## Input

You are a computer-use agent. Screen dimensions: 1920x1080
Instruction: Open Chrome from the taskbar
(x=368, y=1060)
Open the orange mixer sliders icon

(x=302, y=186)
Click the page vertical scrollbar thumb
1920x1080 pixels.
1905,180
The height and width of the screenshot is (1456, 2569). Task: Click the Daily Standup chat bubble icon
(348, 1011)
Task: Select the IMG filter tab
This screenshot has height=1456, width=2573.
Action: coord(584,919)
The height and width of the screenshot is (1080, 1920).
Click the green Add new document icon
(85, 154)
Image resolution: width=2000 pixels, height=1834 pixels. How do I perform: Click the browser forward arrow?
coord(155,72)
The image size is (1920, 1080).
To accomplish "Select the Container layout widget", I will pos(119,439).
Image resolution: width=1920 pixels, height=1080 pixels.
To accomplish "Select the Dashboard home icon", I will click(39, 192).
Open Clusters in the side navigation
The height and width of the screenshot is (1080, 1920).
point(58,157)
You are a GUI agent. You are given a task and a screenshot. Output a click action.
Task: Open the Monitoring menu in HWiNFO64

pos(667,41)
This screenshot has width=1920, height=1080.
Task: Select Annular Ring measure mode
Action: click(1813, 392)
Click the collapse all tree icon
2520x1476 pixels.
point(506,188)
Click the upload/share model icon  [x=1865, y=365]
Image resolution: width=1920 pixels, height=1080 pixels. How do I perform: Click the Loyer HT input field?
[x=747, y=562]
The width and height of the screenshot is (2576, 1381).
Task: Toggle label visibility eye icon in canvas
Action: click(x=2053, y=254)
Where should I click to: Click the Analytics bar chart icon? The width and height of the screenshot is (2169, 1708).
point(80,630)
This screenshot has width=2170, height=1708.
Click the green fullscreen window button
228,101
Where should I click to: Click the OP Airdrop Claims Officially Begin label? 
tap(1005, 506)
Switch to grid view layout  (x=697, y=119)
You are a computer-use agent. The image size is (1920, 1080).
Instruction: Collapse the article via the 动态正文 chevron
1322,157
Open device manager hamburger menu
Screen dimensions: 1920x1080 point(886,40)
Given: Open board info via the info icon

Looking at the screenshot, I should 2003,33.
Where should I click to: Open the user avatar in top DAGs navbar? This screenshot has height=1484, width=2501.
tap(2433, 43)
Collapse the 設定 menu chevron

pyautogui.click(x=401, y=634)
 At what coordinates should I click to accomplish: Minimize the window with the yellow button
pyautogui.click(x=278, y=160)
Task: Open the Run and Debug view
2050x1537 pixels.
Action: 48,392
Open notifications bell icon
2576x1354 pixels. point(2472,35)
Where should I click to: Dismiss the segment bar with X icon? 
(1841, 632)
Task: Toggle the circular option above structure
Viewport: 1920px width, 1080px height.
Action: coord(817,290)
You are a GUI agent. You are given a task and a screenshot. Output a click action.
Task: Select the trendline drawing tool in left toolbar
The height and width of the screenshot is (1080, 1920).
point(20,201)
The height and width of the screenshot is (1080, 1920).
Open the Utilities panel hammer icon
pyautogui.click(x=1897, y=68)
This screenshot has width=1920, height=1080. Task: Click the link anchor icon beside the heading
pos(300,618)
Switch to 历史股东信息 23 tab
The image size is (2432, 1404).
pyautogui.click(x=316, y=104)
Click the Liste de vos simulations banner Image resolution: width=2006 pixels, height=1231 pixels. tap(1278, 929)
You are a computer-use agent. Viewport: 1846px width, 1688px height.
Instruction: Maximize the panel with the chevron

## Required action
From the first line to the last, please write out the entries exactly.

## Exercise result
You are a computer-use agent. Screen dimensions: 1920x1080
Instruction: Open Chrome from the taskbar
(x=368, y=1060)
Open the orange mixer sliders icon

(x=302, y=186)
Click the page vertical scrollbar thumb
1920x1080 pixels.
1905,180
The height and width of the screenshot is (1456, 2569). Task: Click the Daily Standup chat bubble icon
(348, 1011)
Task: Select the IMG filter tab
This screenshot has height=1456, width=2573.
Action: coord(584,919)
The height and width of the screenshot is (1080, 1920).
Click the green Add new document icon
(85, 154)
Image resolution: width=2000 pixels, height=1834 pixels. How do I perform: Click the browser forward arrow?
coord(155,72)
The image size is (1920, 1080).
To accomplish "Select the Container layout widget", I will pos(119,439).
Image resolution: width=1920 pixels, height=1080 pixels.
To accomplish "Select the Dashboard home icon", I will click(39, 192).
Open Clusters in the side navigation
The height and width of the screenshot is (1080, 1920).
point(58,157)
You are a GUI agent. You are given a task and a screenshot. Output a click action.
Task: Open the Monitoring menu in HWiNFO64

pos(667,41)
This screenshot has width=1920, height=1080.
Task: Select Annular Ring measure mode
Action: click(1813, 392)
Click the collapse all tree icon
2520x1476 pixels.
point(506,188)
Click the upload/share model icon  [x=1865, y=365]
Image resolution: width=1920 pixels, height=1080 pixels. How do I perform: Click the Loyer HT input field?
[x=747, y=562]
The width and height of the screenshot is (2576, 1381).
Task: Toggle label visibility eye icon in canvas
Action: click(x=2053, y=254)
Where should I click to: Click the Analytics bar chart icon? The width and height of the screenshot is (2169, 1708).
point(80,630)
This screenshot has width=2170, height=1708.
Click the green fullscreen window button
228,101
Where should I click to: Click the OP Airdrop Claims Officially Begin label? 
tap(1005, 506)
Switch to grid view layout  (x=697, y=119)
You are a computer-use agent. The image size is (1920, 1080).
Instruction: Collapse the article via the 动态正文 chevron
1322,157
Open device manager hamburger menu
Screen dimensions: 1920x1080 point(886,40)
Given: Open board info via the info icon

Looking at the screenshot, I should 2003,33.
Where should I click to: Open the user avatar in top DAGs navbar? This screenshot has height=1484, width=2501.
tap(2433, 43)
Collapse the 設定 menu chevron

pyautogui.click(x=401, y=634)
 At what coordinates should I click to accomplish: Minimize the window with the yellow button
pyautogui.click(x=278, y=160)
Task: Open the Run and Debug view
2050x1537 pixels.
Action: 48,392
Open notifications bell icon
2576x1354 pixels. point(2472,35)
Where should I click to: Dismiss the segment bar with X icon? 
(1841, 632)
Task: Toggle the circular option above structure
Viewport: 1920px width, 1080px height.
Action: coord(817,290)
You are a GUI agent. You are given a task and a screenshot. Output a click action.
Task: Select the trendline drawing tool in left toolbar
The height and width of the screenshot is (1080, 1920).
point(20,201)
The height and width of the screenshot is (1080, 1920).
Open the Utilities panel hammer icon
pyautogui.click(x=1897, y=68)
This screenshot has width=1920, height=1080. Task: Click the link anchor icon beside the heading
pos(300,618)
Switch to 历史股东信息 23 tab
The image size is (2432, 1404).
pyautogui.click(x=316, y=104)
Click the Liste de vos simulations banner Image resolution: width=2006 pixels, height=1231 pixels. tap(1278, 929)
You are a computer-use agent. Viewport: 1846px width, 1688px height.
Instruction: Maximize the panel with the chevron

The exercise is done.